Sfortunatamente, questo è tutto ciò che si può ottenere gratuitamente alla Pedrera: una visita all'interno e al tetto, infatti, vi costerà 16 euro, senza possibilità di giorni ad ingresso libero. Devo ammettere di essere tra coloro che si sono lasciati dissuadere dal prezzo del biglietto, per cui al momento mi sono dovuto accontentare della contemplazione dall'esterno che ho appena descritto. Un vero peccato, perché la parte visitabile degli interni, ossia l'antica dimora della famiglia Milà, che è stata conservata pressoché intatta, deve essere un vero piacere per gli occhi. come detto in precedenza, tuttavia, l'elemento più spettacolare è probabilmente il tetto, che consiste in una serie di pinnacoli variopinti e camini, entrambe incantevoli ed inquietanti allo stesso tempo, dato che assomigliano alle minacciose armature di cavalieri medievali.

Se avete intenzione di comprare un biglietto per visitare il tetto, potrebbe essere una buona idea prendere in considerazione l'opzione chiamata La Pedrera Secreta, che consiste in un tour notturno per l'edificio, il che rende l'ambiente ancor più affascinante.
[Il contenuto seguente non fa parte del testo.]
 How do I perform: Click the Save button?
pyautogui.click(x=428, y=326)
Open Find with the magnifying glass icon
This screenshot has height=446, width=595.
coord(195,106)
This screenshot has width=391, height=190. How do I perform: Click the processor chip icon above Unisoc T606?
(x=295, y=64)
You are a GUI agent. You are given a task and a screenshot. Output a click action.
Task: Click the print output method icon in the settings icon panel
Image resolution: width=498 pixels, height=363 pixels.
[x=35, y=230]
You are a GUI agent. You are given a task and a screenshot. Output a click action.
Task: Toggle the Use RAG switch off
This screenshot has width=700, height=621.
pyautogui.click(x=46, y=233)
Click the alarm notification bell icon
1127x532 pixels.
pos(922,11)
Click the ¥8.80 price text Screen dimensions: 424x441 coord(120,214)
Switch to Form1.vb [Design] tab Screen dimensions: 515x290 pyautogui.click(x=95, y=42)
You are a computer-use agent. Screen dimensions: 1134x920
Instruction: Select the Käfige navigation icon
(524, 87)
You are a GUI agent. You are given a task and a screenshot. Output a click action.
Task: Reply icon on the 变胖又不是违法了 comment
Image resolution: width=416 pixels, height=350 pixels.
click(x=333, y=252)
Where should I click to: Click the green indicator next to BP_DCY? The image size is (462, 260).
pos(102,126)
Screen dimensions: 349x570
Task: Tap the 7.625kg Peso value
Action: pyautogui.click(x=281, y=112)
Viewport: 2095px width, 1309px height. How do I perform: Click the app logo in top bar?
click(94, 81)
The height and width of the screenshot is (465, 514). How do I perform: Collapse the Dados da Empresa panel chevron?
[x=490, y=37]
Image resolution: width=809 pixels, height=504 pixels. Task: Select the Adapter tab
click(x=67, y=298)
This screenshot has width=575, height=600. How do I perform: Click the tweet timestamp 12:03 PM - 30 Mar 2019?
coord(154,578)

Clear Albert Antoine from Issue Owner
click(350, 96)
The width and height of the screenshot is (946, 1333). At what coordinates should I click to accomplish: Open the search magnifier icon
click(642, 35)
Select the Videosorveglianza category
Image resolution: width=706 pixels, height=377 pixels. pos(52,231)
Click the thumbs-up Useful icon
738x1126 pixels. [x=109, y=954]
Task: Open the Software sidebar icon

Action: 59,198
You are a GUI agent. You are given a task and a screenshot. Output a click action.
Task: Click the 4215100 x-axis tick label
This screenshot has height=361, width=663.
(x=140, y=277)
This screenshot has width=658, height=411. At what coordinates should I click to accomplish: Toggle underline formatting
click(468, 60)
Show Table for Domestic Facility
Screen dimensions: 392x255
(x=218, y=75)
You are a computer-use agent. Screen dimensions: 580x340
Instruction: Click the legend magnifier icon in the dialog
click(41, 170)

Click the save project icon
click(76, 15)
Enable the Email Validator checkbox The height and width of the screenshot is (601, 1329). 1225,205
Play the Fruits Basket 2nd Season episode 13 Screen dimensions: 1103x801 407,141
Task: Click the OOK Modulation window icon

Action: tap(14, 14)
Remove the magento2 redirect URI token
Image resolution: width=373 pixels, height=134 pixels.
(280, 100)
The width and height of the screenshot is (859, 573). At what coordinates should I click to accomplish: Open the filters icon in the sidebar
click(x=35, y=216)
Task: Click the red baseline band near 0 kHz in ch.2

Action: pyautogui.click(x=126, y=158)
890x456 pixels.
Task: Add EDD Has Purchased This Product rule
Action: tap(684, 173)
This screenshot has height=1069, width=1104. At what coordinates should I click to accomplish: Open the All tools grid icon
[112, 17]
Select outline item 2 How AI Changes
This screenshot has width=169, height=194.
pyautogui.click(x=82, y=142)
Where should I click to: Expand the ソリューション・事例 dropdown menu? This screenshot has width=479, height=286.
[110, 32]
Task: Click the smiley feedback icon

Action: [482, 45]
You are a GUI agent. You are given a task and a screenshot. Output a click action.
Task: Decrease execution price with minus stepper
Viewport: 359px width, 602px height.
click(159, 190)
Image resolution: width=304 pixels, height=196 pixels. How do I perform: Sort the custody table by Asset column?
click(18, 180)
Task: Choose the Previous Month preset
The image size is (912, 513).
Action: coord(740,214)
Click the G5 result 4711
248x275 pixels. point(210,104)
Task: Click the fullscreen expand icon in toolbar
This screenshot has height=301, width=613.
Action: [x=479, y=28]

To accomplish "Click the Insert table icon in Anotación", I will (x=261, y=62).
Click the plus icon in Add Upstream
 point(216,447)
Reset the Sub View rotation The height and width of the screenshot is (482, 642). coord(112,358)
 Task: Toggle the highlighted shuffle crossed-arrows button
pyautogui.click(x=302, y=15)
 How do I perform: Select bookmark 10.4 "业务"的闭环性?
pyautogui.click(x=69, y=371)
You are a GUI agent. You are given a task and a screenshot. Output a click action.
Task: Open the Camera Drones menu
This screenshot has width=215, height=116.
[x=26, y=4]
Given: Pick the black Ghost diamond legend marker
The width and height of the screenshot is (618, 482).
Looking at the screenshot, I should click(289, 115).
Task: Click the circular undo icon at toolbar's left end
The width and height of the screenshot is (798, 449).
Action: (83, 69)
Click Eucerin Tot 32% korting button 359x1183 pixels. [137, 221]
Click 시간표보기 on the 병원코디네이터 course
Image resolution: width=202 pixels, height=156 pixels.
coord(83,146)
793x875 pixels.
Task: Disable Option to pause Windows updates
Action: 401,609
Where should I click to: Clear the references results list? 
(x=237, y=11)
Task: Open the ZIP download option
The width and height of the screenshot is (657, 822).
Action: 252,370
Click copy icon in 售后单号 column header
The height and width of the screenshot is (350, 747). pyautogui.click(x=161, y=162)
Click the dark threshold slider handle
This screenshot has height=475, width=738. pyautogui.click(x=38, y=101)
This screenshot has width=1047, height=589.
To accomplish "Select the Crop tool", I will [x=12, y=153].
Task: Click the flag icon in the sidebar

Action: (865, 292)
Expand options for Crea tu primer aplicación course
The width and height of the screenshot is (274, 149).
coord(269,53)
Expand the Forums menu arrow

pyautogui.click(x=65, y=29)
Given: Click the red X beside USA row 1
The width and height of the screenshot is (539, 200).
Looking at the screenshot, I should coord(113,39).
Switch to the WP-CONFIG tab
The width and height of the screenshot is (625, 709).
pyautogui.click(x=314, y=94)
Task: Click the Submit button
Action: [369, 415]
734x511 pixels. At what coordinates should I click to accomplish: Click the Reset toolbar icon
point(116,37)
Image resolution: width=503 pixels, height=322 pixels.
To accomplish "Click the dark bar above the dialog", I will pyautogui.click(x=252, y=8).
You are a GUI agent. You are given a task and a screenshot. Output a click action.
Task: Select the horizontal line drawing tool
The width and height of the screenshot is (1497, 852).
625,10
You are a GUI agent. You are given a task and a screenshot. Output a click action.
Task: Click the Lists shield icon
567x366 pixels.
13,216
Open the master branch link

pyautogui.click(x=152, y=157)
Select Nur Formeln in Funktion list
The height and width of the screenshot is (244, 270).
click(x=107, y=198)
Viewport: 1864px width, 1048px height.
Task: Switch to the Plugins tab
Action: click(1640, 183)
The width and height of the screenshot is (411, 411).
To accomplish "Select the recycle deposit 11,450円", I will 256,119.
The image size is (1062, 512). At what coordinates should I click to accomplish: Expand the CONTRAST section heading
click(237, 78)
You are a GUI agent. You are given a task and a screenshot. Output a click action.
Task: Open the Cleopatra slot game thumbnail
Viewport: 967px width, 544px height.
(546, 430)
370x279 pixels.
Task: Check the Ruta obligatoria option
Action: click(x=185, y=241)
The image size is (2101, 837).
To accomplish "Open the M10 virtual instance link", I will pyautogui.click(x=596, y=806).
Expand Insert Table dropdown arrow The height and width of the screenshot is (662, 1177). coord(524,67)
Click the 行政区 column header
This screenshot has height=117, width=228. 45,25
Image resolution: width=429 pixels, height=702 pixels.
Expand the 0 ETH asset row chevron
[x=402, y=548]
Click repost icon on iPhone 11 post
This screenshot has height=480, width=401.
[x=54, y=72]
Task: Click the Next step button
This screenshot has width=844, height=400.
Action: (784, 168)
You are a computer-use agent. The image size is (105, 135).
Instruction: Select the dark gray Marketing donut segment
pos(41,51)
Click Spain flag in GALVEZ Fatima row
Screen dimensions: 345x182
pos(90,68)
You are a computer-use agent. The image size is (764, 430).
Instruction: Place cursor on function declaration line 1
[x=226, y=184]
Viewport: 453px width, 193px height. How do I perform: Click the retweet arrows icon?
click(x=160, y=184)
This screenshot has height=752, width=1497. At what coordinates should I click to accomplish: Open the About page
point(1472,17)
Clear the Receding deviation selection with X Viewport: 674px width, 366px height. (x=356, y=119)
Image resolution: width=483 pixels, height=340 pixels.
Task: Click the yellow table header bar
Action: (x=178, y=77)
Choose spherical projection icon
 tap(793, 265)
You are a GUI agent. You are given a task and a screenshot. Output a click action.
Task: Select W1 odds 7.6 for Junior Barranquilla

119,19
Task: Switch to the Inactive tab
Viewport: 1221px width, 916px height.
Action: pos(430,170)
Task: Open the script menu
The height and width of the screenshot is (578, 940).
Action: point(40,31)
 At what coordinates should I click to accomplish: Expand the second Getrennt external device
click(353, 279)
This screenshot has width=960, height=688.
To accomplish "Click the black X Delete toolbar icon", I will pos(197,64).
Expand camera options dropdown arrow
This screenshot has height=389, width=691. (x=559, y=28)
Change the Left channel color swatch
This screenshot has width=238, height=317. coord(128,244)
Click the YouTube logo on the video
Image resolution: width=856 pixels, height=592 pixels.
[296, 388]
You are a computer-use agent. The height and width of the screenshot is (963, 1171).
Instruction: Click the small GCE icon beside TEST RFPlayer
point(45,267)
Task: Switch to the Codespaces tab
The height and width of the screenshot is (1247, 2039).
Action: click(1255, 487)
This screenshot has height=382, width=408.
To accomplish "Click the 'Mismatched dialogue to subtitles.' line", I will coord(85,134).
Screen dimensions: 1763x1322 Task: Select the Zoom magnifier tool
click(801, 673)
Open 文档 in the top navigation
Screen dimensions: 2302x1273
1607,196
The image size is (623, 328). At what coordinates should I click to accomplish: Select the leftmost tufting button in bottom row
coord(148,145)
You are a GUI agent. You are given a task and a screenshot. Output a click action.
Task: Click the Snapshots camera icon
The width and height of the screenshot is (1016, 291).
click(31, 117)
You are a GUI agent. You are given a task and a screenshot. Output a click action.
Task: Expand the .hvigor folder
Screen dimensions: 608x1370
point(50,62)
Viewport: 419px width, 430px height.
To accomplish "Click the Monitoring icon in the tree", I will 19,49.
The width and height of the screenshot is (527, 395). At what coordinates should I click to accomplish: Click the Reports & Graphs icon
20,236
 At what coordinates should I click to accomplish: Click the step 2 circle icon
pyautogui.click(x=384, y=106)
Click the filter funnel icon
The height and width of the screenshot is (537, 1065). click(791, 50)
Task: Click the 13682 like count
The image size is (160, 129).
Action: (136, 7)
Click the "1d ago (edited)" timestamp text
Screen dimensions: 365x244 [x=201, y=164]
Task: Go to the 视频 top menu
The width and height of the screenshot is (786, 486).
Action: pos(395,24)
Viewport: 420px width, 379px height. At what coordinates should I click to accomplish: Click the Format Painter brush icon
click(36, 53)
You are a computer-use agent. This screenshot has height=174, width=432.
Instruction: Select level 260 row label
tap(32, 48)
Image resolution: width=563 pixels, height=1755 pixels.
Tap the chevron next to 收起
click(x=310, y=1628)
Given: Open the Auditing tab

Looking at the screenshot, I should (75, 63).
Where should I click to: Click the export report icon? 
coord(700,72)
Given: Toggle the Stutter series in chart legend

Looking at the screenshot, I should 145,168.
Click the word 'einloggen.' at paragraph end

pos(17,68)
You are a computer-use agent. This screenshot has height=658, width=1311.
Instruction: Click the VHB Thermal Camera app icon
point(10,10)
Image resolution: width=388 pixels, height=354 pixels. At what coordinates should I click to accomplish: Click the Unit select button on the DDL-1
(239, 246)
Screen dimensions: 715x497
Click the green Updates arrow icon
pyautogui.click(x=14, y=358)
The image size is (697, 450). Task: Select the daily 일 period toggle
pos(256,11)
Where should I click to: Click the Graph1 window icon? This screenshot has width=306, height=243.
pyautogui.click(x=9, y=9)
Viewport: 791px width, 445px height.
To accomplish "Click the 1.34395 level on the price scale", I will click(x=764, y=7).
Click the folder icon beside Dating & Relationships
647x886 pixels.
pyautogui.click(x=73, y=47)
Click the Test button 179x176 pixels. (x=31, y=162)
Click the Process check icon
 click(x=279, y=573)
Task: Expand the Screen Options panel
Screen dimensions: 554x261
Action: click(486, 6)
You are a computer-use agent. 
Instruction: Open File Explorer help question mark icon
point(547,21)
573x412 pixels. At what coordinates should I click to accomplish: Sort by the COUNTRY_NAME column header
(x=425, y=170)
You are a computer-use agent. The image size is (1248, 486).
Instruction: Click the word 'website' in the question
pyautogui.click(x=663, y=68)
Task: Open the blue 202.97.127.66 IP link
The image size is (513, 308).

In alternativa, è possibile avere una fugace vista del tetto da lontano, anche se naturalmente non è la stessa cosa. un'ultima possibilità per trarre quanto più possibile dalla vostra visita a Casa Milà è fare una capatina al bar ospitato al piano terra dell'edificio, chiamato El Café de La Pedrera: dovrete accontentarvi di una piccola parte delle bellezze del palazzo, ma d'altro canto ci saranno probabilmente ben pochi posti così affascinanti per sedersi a bere qualcosa!

Nonostante tutto, devo ammettere che, almeno per quanto mi riguarda, Casa Batllò rimane di gran lunga la più affascinante tra le creazioni di Gaudì nell'Eixample: sia ciò dovuto al fato che è possibile ammirarne l'incredibile bellezza anche dall'esterno, o a causa dell'abbandono della parte finale del progetto che lasciò Casa Milà con un senso di incompiutezza, non saprei dirlo. Ma quando si parla degli straordinari capolavori situati nell'Eixample, il mio pensiero evoca indubbiamente la spettacolare facciata della "Casa del Drac".